_COMPITI RICHIESTI:_
1. Trascrivi dall'articolo sulla prima della Scala il passo che comincia con "E ancora, la" e prosegue fino a "di un coltello.".
2. Secondo l'articolo sulla prima della Scala, chi interpreta Katerina?

_DOCUMENTO DI PARTENZA:_
····················

Prima della Scala, applausi per “Una Lady Macbeth nel distretto di Mcensk” di Šostakovič

La prima del 7 dicembre alla Scala ha visto Riccardo Chailly dirigere “Una Lady Macbeth nel distretto di Mcensk” di Šostakovič. Applausi interminabili e ovazioni per la regia 

Camilla Gargioni
La prima della Scala
La prima della Scala

Il primo piano della telecamera è sul volto di Riccardo Chailly, bacchetta in mano per traghettare la Scala nella prima di stagione. Ieri il sipario del teatro scaligero si è alzato, come da tradizione nella sera del 7 dicembre, su Una Lady Macbeth nel distretto di Mcensk di Šostakovič. Applausi del pubblico senza fine (oltre 11 minuti), ovazione alla regia. Un’opera scelta nei cinquant’anni dalla morte del compositore sovietico, che ha da subito innescato dibattito e polemiche.

Da un lato, la trama: la giovane sposa Katerina (il soprano Sara Jakubiak) che, con la complicità dell’amante, uccide il marito e il tiranno suocero, ma finisce per suicidarsi in Siberia tradita da tutti. Dall’altro, l’avviso del teatro: «Lo spettacolo include scene che potrebbero turbare la sensibilità del pubblico».

E ancora, la scelta di un’opera russa. Le scene dei quattro atti scorrono da vicino sullo schermo della diretta su Rai 1: Katerina affronta amore e violenza, non ci sono censure, la narrazione è potente. Non c’è sottotono politico nelle sue azioni, è una donna che cerca riscatto, che si lascia guidare dall’eros.

A prendere le redini della diretta televisiva, ci sono Milly Carlucci con una maglia tempestata di brillanti, insieme a Bruno Vespa, papillon impeccabile, dal Ridotto Toscanini. «La storia ce la racconta la protagonista, la narrazione prende vita dalla sua confessione alla polizia», spiega Carlucci. Un flashback, che nelle riprese risulta vividissimo: gesti, costumi, dettagli di scena dalle pietanze sul tavolo alle sigarette tra le labbra dei protagonisti, mentre scintilla la lama di un coltello.

I cadaveri vengono occultati tra i flash, la tensione non cala. Mai, come un thriller al cinema. Ma, prima ancora di entrare nell’opera, c’è l’attesa nel foyer. Poche autorità, con la doppia assenza del presidente della Repubblica Sergio Mattarella e della premier Giorgia Meloni. Si è fatto notare invece il ministro della Cultura Alessandro Giuli, in palco reale, a rappresentare il governo, di cui non è mancato il sottosegretario alla Cultura Gianmarco Mazzi.

····················

_DATI FORNITI:_
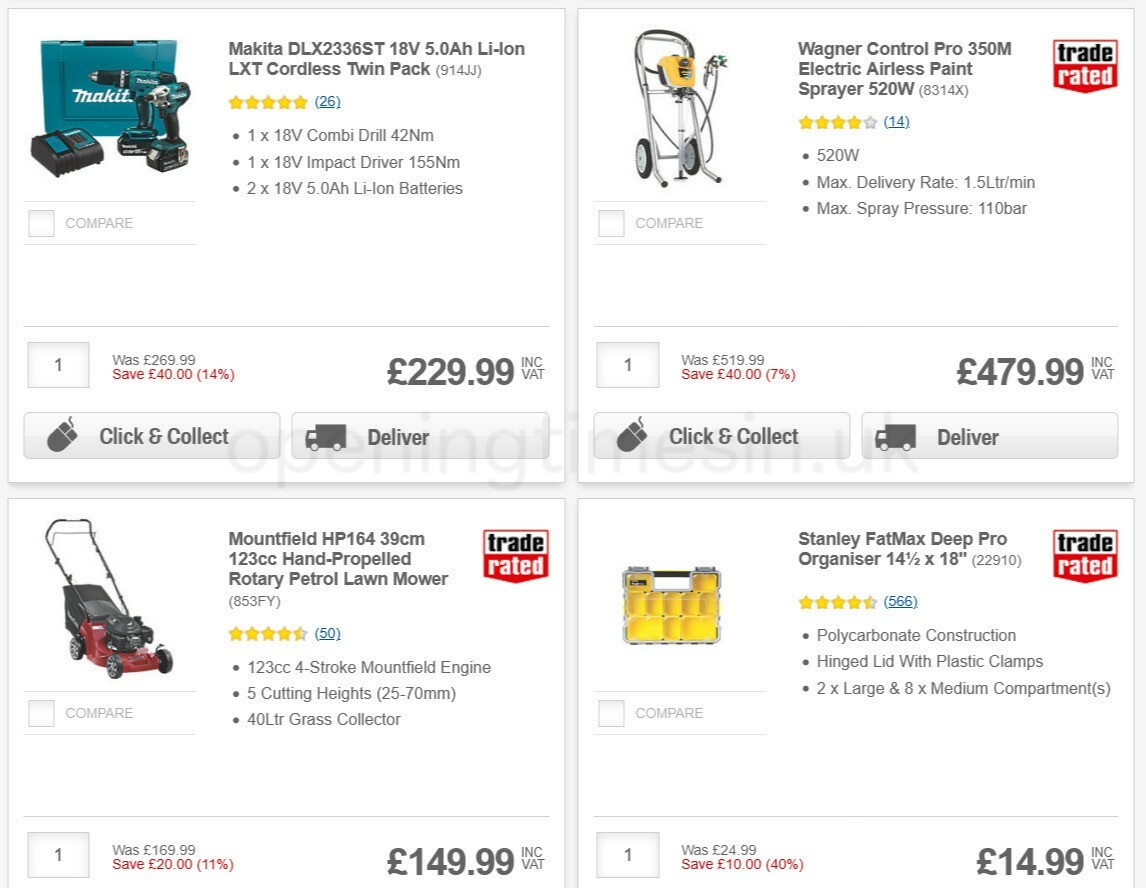Click the truck icon on Wagner Deliver button

click(899, 435)
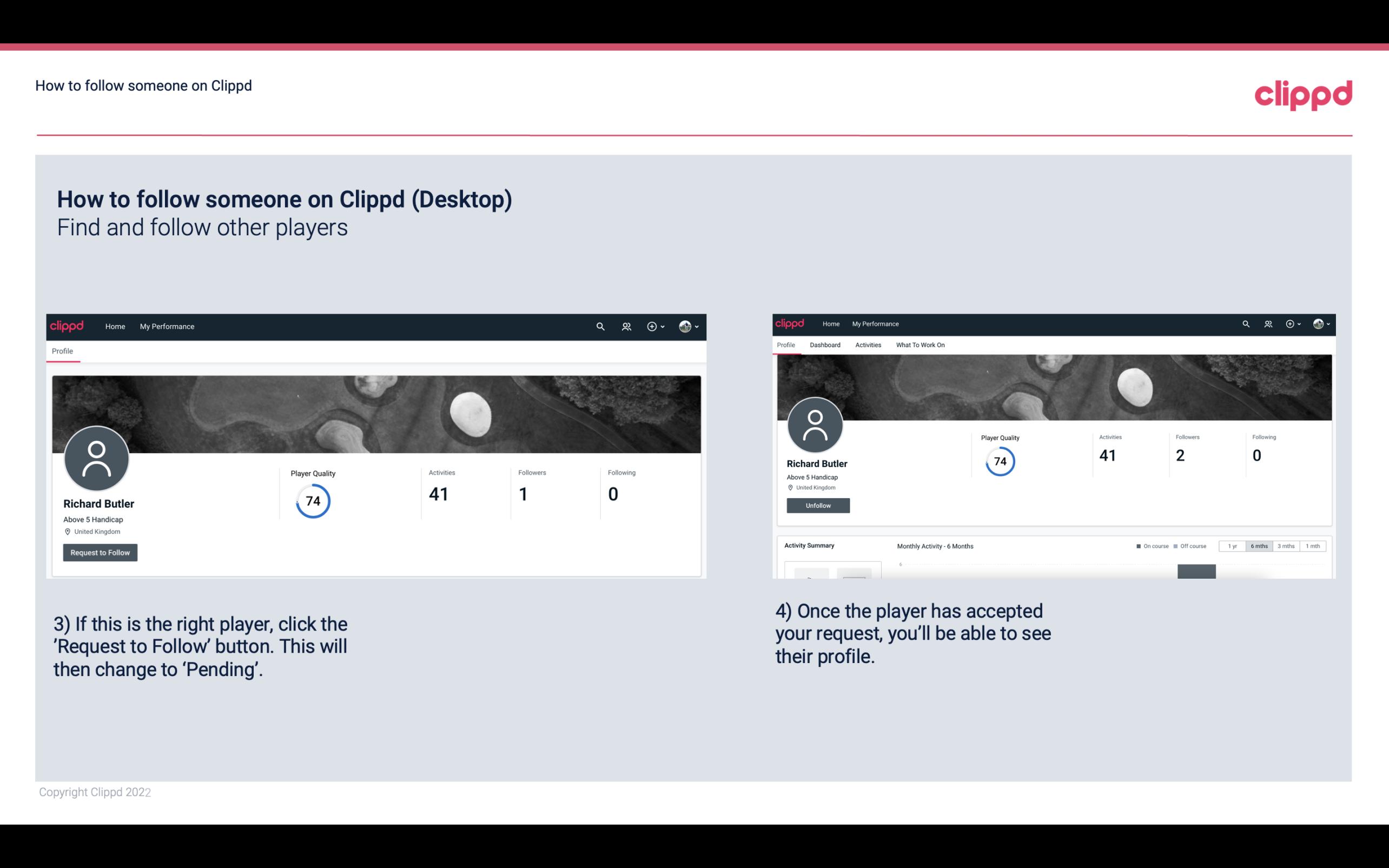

····················

_RISPOSTE AI COMPITI:_
1.
E ancora, la scelta di un’opera russa. Le scene dei quattro atti scorrono da vicino sullo schermo della diretta su Rai 1: Katerina affronta amore e violenza, non ci sono censure, la narrazione è potente. Non c’è sottotono politico nelle sue azioni, è una donna che cerca riscatto, che si lascia guidare dall’eros.

A prendere le redini della diretta televisiva, ci sono Milly Carlucci con una maglia tempestata di brillanti, insieme a Bruno Vespa, papillon impeccabile, dal Ridotto Toscanini. «La storia ce la racconta la protagonista, la narrazione prende vita dalla sua confessione alla polizia», spiega Carlucci. Un flashback, che nelle riprese risulta vividissimo: gesti, costumi, dettagli di scena dalle pietanze sul tavolo alle sigarette tra le labbra dei protagonisti, mentre scintilla la lama di un coltello.

2. Katerina è interpretata dal soprano Sara Jakubiak.